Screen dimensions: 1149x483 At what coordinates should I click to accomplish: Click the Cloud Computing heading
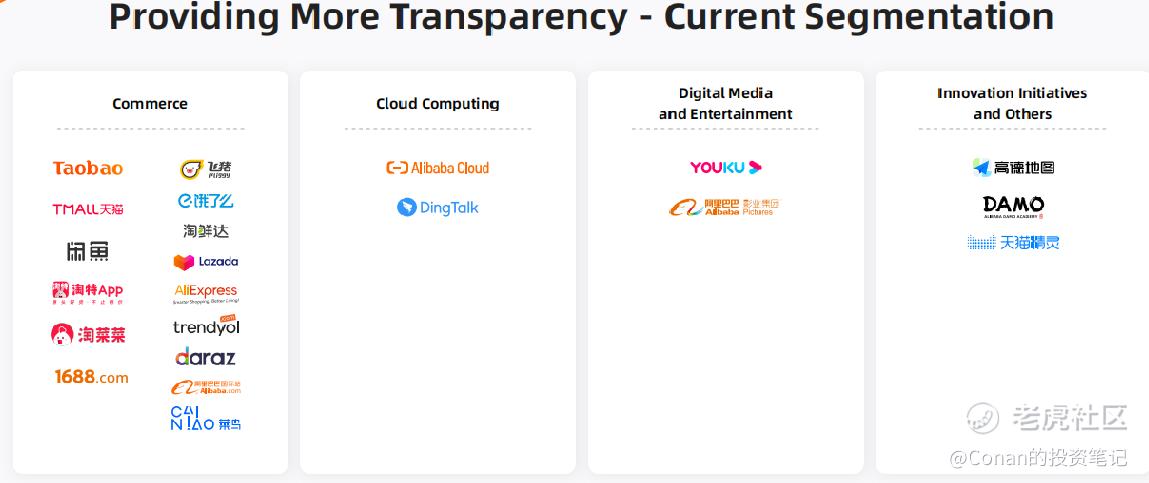[x=438, y=104]
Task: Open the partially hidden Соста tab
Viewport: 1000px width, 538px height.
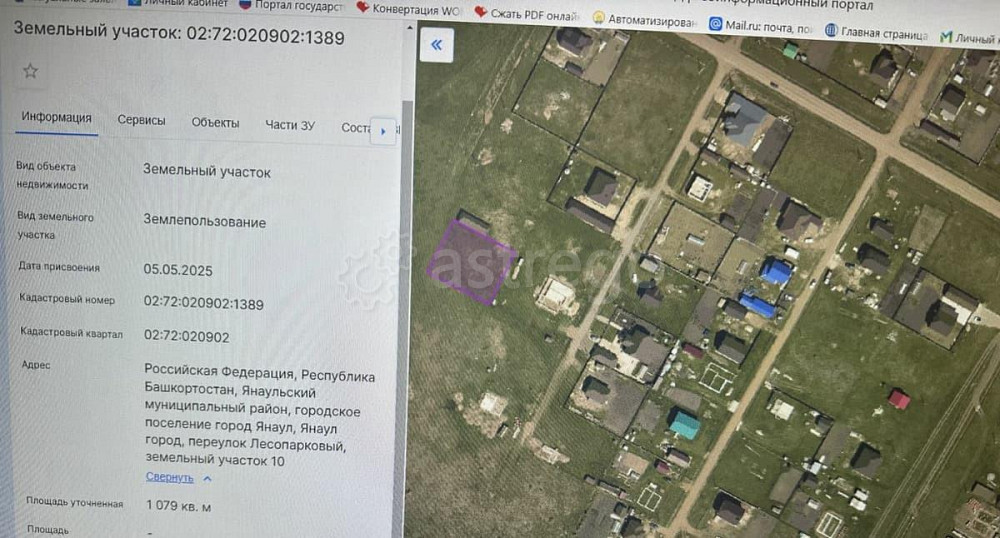Action: click(x=356, y=127)
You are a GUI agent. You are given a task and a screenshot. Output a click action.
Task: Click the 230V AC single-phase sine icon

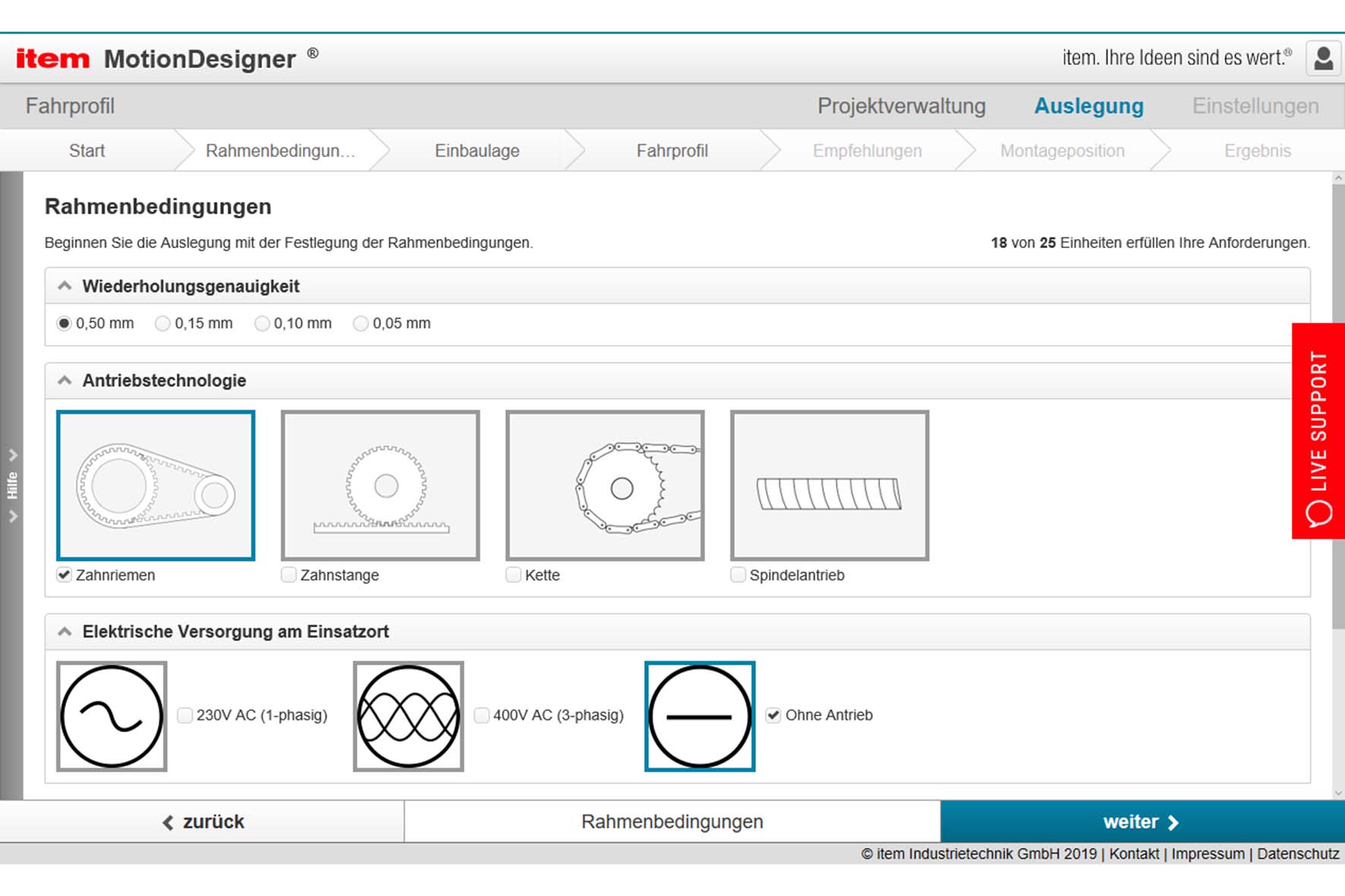coord(112,716)
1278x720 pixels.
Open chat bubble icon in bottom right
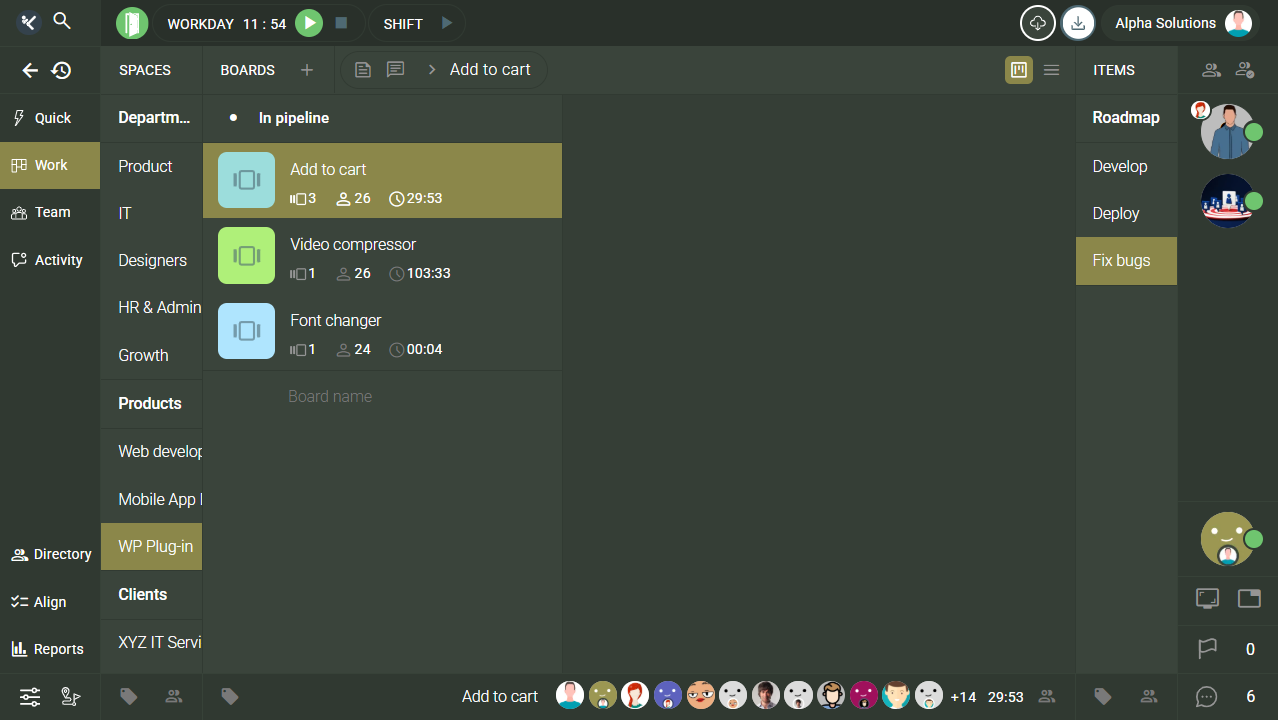1207,697
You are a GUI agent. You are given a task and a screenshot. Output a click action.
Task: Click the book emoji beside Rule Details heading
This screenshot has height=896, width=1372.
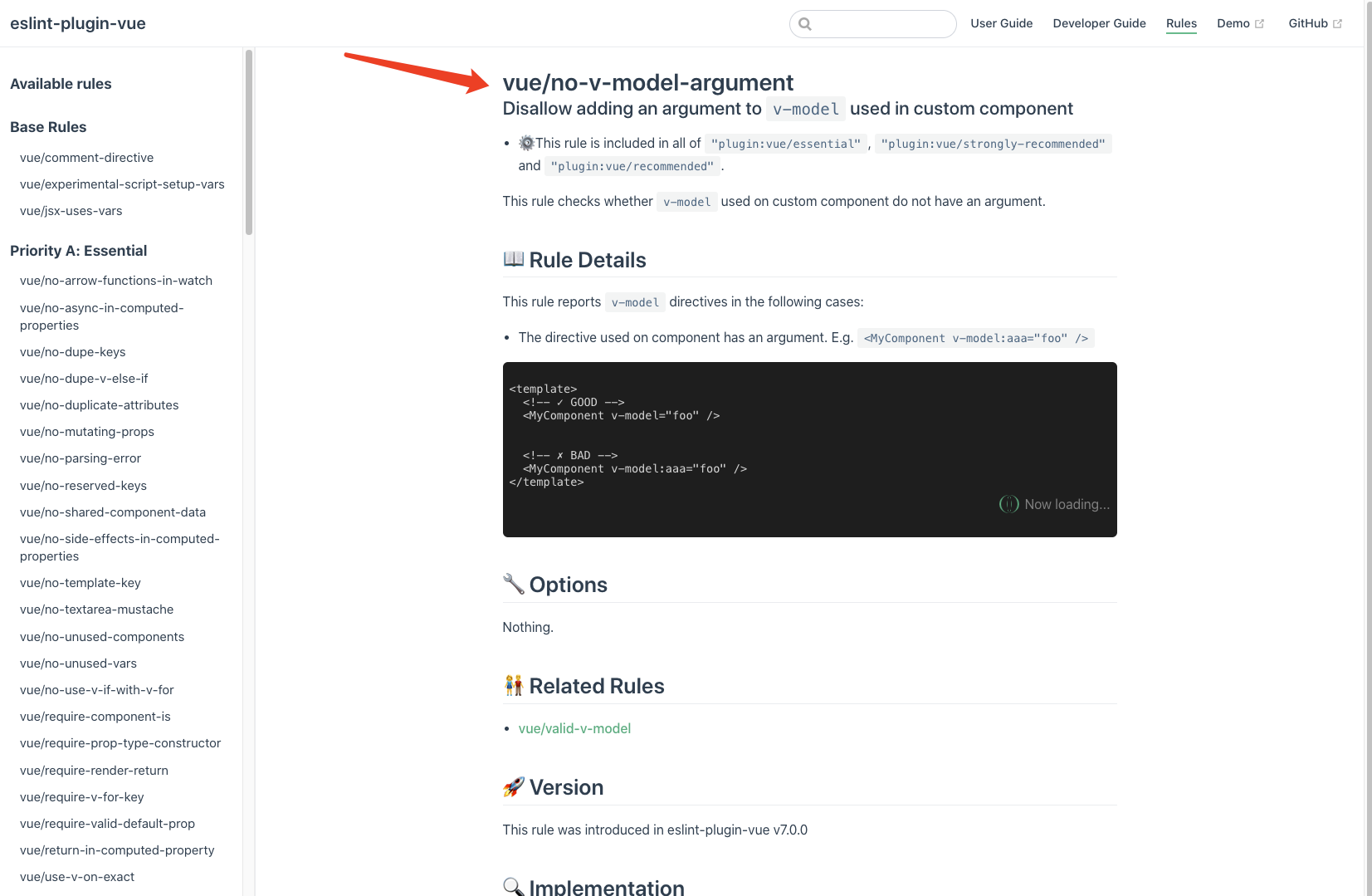pos(512,259)
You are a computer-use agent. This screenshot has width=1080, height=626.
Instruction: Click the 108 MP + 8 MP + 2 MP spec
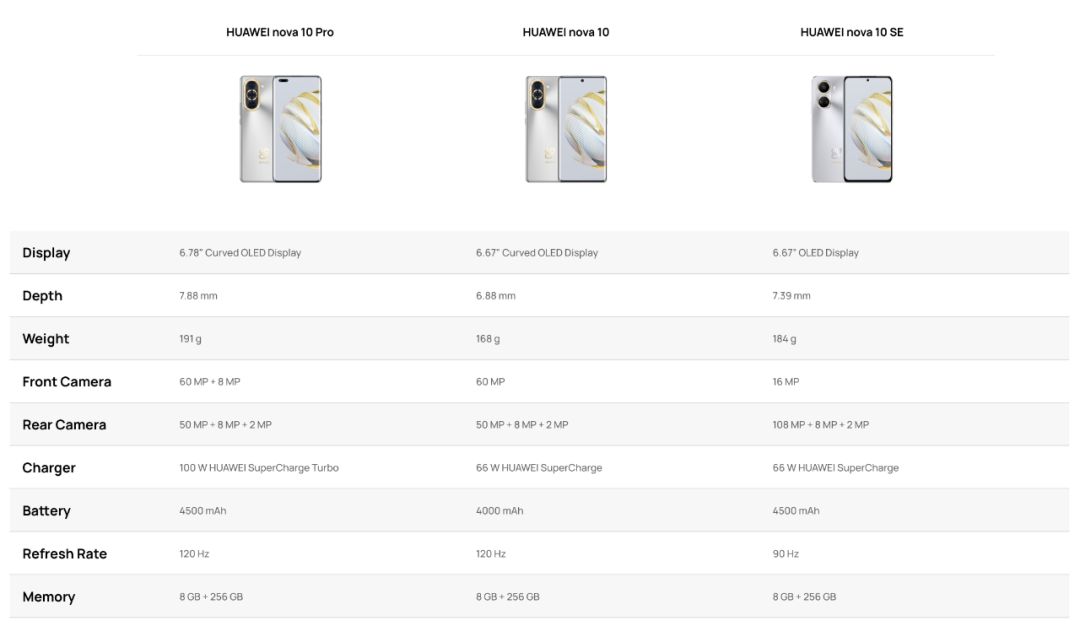820,425
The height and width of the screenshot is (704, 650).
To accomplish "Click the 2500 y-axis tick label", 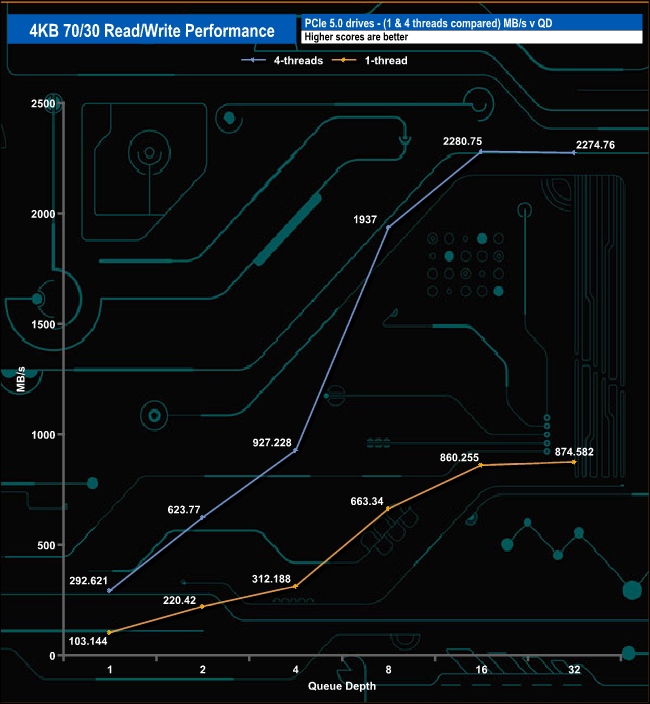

--------

**What this task involves:**
What is wanted is the listing, written out exactly, with each picture removed.

**Answer to this problem:**
Screen dimensions: 1149x483 At what coordinates should I click to accomplish: Click the Cloud Computing heading
[x=438, y=104]
Task: Open the partially hidden Соста tab
Viewport: 1000px width, 538px height.
Action: click(x=356, y=127)
You are a GUI agent. You are given a task and a screenshot. Output a click action.
Task: Click the 230V AC single-phase sine icon

coord(112,716)
1278x720 pixels.
Open chat bubble icon in bottom right
1207,697
You are a GUI agent. You are given a task and a screenshot. Output a click action.
Task: Click the book emoji beside Rule Details heading
This screenshot has height=896, width=1372.
pos(512,259)
You are a computer-use agent. This screenshot has width=1080, height=626.
Instruction: Click the 108 MP + 8 MP + 2 MP spec
820,425
The height and width of the screenshot is (704, 650).
To accomplish "Click the 2500 y-axis tick label", 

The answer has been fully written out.